== TASK OBJECTIVE ==
Rewrite only the rows in the stretch from the line containing "This screenshot has width=429, height=720." through the line containing "coord(387,61)", both included, keeping the requests unchanged. Multiply every coordinate in the answers by 0.3, rounding to whole numbers with halves going up.

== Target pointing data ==
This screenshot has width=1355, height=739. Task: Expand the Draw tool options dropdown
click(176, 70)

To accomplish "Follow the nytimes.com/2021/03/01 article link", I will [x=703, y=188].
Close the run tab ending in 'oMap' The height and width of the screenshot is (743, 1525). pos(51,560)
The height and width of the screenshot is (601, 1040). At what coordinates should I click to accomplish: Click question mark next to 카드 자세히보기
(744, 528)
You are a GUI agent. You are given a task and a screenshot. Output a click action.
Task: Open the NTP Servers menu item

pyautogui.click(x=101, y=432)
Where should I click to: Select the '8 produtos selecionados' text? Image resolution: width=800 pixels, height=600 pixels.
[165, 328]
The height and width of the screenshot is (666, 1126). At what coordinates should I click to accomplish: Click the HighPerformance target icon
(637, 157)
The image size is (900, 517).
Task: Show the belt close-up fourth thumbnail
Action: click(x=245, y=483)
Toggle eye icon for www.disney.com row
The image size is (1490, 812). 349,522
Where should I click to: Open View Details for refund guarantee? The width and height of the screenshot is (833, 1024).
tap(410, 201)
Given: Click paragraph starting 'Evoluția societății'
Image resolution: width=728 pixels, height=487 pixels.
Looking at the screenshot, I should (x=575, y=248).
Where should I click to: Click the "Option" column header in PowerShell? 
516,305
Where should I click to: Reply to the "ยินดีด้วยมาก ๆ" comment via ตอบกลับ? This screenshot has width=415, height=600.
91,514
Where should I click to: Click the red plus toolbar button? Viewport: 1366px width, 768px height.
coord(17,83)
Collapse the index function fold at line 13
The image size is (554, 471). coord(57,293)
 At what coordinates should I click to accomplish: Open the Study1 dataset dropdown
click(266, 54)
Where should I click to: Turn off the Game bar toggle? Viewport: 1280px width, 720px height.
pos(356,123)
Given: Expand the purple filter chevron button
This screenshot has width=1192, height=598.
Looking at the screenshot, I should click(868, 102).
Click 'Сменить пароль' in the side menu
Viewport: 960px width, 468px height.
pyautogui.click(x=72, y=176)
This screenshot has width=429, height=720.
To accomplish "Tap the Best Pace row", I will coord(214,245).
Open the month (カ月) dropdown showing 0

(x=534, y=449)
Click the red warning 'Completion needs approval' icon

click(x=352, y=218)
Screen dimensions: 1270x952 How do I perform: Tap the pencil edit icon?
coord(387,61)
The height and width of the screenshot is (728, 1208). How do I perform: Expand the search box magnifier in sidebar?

== TASK OUTPUT ==
This screenshot has width=429, height=720.
To accomplish "Tap the Best Pace row", I will coord(64,74).
Open the month (カ月) dropdown showing 0

(x=160, y=135)
Click the red warning 'Completion needs approval' icon

click(x=106, y=65)
Screen dimensions: 1270x952 How do I perform: Tap the pencil edit icon?
coord(116,18)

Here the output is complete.